A lot of smart scientists do seem to think that the earth is getting warmer and that the warming is caused by man. And even though that has no bearing on the merits, it certainly makes the theory of global warming seem more plausible. However, we now know that the original East Anglia temperature data was deleted, and that even the data Anglia kept was inadequate and improperly processed. So, did this consensus of  scientist come from each individual scientist collecting his own data, or are they relying on the "treated" data from the likes of East Anglia?



UPDATE: There is also some money to be had and influence to be peddled by being a climate change believing scientist (again, not that this means they are wrong). See here and here.

Monday, September 7, 2009

Climate Change as Macroeconomics

Here's a graph showing the projected unemployment rate with the stimulus (dark blue), the projected unemployment rate without the stimulus (light blue) and then the actual unemployment rate with the stimulus (red dots).
















Is the stimulus working? You wouldn't think so after looking at this graph. In fact, according to the graph, not only are we worse off than we should be with the stimulus, we're also worse off than we should have been without the stimulus. The graph seems to suggests that, not only did the stimulus not help, it actually hurt the economy.

But the counter argument is simple: The predictions were wrong! The economy was much worse than thought when the Obama administration make it's unemployment projections, and unemployment actually would have been much higher without the stimulus.
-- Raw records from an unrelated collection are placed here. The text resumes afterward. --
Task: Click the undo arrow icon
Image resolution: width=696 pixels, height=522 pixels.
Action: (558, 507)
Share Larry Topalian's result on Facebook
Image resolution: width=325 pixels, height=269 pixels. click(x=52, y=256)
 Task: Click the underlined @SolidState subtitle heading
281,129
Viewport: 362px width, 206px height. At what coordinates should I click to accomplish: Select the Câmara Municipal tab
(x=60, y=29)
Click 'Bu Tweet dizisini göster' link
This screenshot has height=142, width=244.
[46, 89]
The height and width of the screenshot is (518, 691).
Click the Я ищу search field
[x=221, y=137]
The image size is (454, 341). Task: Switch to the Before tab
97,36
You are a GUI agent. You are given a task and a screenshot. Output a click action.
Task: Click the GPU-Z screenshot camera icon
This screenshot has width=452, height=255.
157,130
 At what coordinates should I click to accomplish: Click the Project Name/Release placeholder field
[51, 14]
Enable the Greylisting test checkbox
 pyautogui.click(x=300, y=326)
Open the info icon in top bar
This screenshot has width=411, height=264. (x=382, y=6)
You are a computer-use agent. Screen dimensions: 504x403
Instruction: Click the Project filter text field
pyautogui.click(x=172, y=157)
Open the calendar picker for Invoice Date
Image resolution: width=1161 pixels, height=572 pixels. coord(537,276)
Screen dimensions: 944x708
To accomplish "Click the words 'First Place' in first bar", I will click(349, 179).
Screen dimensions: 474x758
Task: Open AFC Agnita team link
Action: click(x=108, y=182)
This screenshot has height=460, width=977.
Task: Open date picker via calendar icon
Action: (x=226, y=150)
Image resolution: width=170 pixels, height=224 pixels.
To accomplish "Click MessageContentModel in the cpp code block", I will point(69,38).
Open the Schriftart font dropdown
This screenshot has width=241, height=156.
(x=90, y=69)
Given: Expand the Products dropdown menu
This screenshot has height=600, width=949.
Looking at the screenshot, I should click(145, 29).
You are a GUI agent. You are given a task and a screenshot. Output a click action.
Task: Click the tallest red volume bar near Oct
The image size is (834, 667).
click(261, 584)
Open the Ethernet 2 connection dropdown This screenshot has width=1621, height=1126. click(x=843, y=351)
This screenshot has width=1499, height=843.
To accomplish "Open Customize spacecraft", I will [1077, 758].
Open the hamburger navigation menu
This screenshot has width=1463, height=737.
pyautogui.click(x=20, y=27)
Of course, with this we-underestimated-the size-of-the-problem argument always at hand, there's no real way to determine whether the stimulus is actually working. (Greg Mankiw already made this same point much better than I can, here.)

This same prove-me-wrong problem applies to climate change science, too. It could be that human activity is changing the temperature on earth, even though the earth's temperature has steadied in the last few years. But for human activity, the earth might have cooled significantly during that period. Instead, the human interference may kept the temperature of the earth artificially high. Or the affect of human activity might simply be sporactic warming such that we shouldn't expect the earth to warm consistently (although from what I've read I understand that most models predict consistent, gradual warming).

Because of these uncertainties, there is basically no way to prove or disprove anthropogenic global warming, just as there is no way to prove or disprove the effect of the stimulus. We simply don't have any scientifically rigorous way of controlling for all of the other factors that can affect the variable we are trying to measure.

That's ok. Both economics and climatology still provide useful ways of organizing and thinking about the world. But from now on, let's give climatologists the same credence we give economists.